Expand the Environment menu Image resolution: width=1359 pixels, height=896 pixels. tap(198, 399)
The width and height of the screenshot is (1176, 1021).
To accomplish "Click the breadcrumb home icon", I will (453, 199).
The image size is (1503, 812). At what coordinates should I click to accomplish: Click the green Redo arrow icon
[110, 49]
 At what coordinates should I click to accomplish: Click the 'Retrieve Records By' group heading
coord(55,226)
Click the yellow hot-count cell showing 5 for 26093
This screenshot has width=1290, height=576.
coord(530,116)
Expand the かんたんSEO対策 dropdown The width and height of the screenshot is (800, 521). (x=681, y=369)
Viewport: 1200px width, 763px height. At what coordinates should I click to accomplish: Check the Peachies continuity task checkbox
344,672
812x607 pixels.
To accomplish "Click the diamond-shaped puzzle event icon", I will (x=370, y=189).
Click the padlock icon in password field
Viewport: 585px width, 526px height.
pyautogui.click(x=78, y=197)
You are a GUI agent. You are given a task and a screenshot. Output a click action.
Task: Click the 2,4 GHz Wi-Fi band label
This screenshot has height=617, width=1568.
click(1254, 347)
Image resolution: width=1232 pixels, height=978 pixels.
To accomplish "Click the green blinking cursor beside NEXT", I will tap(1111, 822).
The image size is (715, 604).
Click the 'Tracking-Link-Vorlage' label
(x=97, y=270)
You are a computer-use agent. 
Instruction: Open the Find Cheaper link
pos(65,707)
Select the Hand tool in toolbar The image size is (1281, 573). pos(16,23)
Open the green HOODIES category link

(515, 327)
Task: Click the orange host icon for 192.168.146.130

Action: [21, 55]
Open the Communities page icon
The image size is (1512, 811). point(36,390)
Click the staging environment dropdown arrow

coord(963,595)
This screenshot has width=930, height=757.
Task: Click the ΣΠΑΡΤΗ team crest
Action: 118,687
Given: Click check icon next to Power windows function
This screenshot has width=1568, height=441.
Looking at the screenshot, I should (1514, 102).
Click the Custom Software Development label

▶ Exercise brief
Copy exactly the line that contains "The image size is (715, 604)." and all lines after it in the listing above, through the final line, and nothing else.

▶ Task answer
The image size is (715, 604).
Click the 'Tracking-Link-Vorlage' label
(x=97, y=270)
You are a computer-use agent. 
Instruction: Open the Find Cheaper link
pos(65,707)
Select the Hand tool in toolbar The image size is (1281, 573). pos(16,23)
Open the green HOODIES category link

(515, 327)
Task: Click the orange host icon for 192.168.146.130

Action: [21, 55]
Open the Communities page icon
The image size is (1512, 811). point(36,390)
Click the staging environment dropdown arrow

coord(963,595)
This screenshot has width=930, height=757.
Task: Click the ΣΠΑΡΤΗ team crest
Action: 118,687
Given: Click check icon next to Power windows function
This screenshot has width=1568, height=441.
Looking at the screenshot, I should (1514, 102).
Click the Custom Software Development label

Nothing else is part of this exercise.